Recently, I was able to travel to France with my wife and one of my daughters. Knowing that we were going to be driving a car for a portion of the trip, I was advised that some type of GPS device would be very helpful. So we bit the bullet and purchased a unit. After we rented the car, we went through the usual series of events with a rental car…find the car, figure out how to start it with a square block-like-key, finally sort out how to turn off the electric parking brake and then remember how to drive using a clutch. One thing that was different was I didn’t have to go back and forth checking my location on a map. The GPS calculated where I was, the best route to reach our destination and make necessary adjustments when I left the planned route. This became critical when we were forced onto side roads when an accident closed the major route we were following. The GPS recognized when we entered side roads and mapped a new, “alternate” route. We could clearly “see” the new path to our destination and the GPS made the necessary adjustments.
For a CFO managing cash, a 13 week cash flow is like a GPS for business.

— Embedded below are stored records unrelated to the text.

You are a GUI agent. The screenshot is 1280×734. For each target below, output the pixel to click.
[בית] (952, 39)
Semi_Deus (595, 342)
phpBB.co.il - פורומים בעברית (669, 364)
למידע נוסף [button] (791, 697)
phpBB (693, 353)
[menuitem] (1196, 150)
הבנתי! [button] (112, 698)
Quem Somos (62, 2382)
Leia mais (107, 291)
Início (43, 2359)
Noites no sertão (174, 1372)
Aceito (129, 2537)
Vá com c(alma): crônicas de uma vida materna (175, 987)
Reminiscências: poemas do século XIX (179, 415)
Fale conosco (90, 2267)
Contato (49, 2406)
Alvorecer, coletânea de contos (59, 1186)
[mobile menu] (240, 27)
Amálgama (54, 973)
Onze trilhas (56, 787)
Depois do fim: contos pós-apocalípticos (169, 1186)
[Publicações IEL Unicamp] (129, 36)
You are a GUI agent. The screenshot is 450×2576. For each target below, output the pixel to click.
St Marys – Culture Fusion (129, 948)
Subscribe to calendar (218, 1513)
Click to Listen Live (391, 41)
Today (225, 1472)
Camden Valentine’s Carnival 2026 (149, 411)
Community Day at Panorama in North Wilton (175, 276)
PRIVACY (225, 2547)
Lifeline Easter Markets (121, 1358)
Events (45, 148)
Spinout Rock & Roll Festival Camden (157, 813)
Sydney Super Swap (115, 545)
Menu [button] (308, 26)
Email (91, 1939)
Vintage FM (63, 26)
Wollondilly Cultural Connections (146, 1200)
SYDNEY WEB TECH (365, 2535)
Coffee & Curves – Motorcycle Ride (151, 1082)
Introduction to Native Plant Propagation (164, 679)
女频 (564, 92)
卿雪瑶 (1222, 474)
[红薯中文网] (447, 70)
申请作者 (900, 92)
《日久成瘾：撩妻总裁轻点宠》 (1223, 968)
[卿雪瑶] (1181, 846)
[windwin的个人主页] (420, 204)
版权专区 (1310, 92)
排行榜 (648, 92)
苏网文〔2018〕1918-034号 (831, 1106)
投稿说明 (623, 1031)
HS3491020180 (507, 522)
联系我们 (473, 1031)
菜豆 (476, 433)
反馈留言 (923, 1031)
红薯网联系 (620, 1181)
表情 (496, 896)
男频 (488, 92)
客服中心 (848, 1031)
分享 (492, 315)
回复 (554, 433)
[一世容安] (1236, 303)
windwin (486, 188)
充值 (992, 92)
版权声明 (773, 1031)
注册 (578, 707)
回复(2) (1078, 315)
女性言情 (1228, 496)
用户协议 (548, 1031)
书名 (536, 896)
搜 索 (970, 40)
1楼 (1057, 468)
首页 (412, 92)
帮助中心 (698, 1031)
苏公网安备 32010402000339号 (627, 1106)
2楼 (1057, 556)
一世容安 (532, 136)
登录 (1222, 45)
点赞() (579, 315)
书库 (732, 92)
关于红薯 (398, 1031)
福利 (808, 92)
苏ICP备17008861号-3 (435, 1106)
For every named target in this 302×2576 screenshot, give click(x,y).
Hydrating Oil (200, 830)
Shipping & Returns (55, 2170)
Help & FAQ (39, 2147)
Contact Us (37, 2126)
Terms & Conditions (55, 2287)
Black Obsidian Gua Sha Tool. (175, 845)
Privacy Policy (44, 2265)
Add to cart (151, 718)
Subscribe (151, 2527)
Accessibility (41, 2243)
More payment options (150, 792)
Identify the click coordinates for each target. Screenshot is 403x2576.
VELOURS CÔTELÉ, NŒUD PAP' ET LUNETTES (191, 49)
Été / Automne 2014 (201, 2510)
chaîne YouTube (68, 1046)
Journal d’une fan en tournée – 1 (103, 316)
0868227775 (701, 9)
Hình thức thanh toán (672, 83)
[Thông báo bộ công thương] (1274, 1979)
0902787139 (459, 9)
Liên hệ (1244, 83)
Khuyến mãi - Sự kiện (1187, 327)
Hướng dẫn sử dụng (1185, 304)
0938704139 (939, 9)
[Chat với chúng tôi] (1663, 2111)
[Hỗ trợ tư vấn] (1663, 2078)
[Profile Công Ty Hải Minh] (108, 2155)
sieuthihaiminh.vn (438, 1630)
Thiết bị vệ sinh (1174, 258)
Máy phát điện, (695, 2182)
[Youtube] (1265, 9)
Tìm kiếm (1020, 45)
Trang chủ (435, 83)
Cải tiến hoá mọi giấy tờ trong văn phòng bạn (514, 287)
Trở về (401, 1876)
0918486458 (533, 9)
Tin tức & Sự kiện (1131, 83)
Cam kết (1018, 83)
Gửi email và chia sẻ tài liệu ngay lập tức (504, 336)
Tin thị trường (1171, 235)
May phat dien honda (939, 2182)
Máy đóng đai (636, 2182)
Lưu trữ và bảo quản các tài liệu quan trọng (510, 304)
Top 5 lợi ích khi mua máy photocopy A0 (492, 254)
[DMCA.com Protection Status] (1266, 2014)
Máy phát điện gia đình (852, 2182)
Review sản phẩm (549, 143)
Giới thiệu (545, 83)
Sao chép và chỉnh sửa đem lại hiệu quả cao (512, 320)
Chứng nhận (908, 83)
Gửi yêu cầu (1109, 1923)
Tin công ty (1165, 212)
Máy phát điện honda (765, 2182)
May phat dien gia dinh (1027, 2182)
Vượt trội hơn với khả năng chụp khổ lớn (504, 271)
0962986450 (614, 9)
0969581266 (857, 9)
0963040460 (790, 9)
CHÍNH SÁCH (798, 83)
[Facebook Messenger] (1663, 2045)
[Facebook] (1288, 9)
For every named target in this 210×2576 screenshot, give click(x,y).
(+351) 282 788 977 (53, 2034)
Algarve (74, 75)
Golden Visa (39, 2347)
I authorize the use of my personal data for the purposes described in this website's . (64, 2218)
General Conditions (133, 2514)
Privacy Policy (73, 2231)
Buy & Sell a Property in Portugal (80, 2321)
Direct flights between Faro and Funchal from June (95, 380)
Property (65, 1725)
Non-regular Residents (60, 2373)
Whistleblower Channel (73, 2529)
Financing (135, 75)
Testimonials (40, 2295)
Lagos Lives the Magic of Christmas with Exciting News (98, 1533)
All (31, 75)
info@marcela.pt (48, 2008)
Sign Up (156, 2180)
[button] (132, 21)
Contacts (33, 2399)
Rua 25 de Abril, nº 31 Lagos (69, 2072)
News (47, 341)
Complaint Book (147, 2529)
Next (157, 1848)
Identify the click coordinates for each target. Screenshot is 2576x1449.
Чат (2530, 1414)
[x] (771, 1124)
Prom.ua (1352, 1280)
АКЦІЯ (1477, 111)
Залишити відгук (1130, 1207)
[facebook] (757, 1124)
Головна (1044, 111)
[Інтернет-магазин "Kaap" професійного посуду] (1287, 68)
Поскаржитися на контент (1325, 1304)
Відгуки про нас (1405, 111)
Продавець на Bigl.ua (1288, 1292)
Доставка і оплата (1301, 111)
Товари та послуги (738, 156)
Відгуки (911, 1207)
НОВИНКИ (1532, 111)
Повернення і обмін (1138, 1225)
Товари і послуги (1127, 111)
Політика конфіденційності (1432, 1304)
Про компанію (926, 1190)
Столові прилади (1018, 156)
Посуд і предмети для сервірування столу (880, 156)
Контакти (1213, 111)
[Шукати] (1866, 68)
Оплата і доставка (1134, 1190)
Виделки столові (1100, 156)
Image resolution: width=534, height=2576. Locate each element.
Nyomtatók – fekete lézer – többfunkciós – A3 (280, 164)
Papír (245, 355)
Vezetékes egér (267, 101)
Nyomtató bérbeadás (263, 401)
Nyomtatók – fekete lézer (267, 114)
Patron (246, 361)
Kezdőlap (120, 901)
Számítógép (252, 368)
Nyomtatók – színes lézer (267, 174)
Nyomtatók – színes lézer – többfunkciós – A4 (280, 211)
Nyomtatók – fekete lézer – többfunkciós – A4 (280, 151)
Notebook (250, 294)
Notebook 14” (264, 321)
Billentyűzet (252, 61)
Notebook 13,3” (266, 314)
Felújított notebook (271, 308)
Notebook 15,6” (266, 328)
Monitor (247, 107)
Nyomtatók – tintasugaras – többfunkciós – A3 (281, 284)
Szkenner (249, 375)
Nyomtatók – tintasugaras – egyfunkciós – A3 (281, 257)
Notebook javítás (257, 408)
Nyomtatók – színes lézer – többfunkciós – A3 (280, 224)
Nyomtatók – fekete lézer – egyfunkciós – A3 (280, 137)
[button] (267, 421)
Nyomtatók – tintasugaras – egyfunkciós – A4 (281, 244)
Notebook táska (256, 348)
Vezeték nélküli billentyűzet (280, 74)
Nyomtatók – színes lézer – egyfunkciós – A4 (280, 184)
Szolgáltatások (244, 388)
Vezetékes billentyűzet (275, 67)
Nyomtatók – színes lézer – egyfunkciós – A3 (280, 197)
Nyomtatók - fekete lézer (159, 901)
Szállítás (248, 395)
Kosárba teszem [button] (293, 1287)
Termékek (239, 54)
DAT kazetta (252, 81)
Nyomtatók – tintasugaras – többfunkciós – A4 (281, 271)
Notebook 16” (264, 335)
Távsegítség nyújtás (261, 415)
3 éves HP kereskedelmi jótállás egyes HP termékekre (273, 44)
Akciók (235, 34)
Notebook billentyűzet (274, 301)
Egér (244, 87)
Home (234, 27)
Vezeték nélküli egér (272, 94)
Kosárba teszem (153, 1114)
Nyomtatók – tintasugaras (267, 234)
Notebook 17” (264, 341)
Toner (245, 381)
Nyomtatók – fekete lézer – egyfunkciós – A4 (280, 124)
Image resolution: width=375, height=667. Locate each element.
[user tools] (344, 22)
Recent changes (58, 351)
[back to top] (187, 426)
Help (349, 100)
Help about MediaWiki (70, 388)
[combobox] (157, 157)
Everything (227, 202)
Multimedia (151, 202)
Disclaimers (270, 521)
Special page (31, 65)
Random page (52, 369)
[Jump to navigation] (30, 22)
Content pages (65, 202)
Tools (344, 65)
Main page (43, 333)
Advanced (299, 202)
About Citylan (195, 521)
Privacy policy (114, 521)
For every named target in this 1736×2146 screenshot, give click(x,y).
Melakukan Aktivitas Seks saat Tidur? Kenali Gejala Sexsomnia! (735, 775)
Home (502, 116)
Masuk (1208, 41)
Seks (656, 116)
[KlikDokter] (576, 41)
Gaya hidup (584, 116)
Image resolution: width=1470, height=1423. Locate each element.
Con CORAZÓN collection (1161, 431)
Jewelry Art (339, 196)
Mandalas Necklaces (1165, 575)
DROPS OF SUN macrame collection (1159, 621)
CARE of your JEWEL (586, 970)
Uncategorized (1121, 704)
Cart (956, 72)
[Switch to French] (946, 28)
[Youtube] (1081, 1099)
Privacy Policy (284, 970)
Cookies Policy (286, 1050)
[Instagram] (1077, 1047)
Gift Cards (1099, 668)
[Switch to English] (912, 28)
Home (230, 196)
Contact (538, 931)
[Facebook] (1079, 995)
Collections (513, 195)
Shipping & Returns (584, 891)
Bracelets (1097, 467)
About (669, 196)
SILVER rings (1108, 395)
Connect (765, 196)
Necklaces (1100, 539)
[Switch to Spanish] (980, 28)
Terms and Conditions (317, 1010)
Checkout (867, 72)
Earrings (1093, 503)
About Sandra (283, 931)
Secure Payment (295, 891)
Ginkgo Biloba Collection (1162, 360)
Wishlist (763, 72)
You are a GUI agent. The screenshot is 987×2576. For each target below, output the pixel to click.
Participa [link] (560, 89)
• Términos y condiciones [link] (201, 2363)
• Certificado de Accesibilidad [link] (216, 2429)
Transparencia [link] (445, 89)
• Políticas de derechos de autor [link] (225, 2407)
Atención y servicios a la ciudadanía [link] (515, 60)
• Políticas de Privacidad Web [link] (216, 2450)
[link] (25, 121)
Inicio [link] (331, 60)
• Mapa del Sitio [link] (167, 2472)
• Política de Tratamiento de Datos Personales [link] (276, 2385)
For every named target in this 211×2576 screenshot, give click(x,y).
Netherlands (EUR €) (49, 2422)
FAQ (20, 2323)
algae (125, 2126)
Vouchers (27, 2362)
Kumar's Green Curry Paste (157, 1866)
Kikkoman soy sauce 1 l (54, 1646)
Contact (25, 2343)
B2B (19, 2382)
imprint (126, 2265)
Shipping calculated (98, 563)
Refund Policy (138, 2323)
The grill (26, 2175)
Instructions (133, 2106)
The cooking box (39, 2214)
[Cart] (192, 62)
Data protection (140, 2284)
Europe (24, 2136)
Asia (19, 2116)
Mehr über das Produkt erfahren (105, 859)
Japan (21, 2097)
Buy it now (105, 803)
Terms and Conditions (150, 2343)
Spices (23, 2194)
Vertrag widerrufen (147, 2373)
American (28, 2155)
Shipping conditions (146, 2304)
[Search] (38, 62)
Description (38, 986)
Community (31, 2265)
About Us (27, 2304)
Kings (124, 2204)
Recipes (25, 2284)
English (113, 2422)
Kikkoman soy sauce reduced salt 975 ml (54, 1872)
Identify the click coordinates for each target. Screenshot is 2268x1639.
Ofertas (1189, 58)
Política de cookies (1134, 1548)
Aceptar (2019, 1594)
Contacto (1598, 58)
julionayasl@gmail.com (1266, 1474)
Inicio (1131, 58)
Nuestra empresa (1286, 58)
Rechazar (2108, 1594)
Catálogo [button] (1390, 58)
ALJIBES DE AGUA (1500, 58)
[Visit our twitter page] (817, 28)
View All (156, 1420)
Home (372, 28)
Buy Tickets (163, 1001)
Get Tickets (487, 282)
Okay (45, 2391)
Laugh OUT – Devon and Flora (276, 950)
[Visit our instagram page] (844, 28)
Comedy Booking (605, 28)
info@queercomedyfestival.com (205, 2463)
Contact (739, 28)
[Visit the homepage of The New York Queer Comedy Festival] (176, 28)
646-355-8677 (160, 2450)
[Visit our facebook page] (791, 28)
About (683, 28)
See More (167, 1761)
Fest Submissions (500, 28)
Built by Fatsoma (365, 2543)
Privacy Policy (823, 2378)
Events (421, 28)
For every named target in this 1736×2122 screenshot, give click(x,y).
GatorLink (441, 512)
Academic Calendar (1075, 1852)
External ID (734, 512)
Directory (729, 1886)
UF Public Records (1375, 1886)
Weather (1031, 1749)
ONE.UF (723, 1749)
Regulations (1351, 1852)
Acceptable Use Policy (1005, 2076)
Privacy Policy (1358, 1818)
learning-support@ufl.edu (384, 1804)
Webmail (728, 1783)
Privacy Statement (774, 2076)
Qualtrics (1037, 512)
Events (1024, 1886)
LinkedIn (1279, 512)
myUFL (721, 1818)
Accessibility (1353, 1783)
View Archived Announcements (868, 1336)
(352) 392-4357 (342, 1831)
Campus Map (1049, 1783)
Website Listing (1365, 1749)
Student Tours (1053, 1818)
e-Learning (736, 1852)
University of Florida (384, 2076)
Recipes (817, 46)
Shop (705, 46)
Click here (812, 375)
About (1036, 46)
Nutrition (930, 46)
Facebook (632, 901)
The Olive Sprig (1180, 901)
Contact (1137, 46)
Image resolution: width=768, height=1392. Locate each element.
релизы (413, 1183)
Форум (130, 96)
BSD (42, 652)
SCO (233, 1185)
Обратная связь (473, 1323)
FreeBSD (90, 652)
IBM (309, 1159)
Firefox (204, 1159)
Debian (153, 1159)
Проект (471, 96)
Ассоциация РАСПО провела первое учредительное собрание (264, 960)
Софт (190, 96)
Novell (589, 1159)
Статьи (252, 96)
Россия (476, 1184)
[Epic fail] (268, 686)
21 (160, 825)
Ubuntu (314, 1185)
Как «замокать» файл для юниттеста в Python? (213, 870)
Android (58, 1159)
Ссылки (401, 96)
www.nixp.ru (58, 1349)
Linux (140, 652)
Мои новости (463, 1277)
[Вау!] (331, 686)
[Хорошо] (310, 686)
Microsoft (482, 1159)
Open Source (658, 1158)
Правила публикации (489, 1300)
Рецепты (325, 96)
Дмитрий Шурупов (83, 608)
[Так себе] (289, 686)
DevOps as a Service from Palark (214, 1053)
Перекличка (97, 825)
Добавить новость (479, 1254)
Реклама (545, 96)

One of the most important tasks I perform is helping owners understand their cash flow needs. Essentially, I create a model that simulates future cash inflows and outflows for a 13 week period. This allows the company to preview cash availability. By looking at a full quarter, the company is able to survey future cash activity and recognize potential shortfalls and that is the beauty of this exercise. When a company is able to see a problem on their cash horizon, this process provides the company with a key intangible—time.
Put yourself in the shoes of the business owner; now you are able to see how much cash the company needs to collect weekly or monthly. It also includes estimated payroll costs, loan payments, insurance bills, utilities, and estimated payments for payrolls. In short, there is an estimate for every cash outflow. To do this well, the company will also need to include an estimate of invoicing and the associated cash receipts from those invoices.
Now take this a step farther. With an estimate for invoicing and the estimate for the associated cash receipts, the company can estimate future AR balances. In addition, for manufacturing companies, with just a little more work, you can estimate inventory balances. For companies that are required to provide data to support a line of credit this becomes even more important. You now have projected data that you can use to forecast the future line of credit as well.
With this data, the company can also forecast the shortfall or availability on the line of credit. Using this tool, the company can see the cash impact of purchasing equipment or financing this purchase. Special cash events like down payments or estimated tax payments can be easily added to the model and these impacts can be viewed. By updating actual activity each week, the model quickly indicates the new forecast and easily displays the new future reality. Just like the GPS, adjustments occur as needed and the new cash forecast becomes available.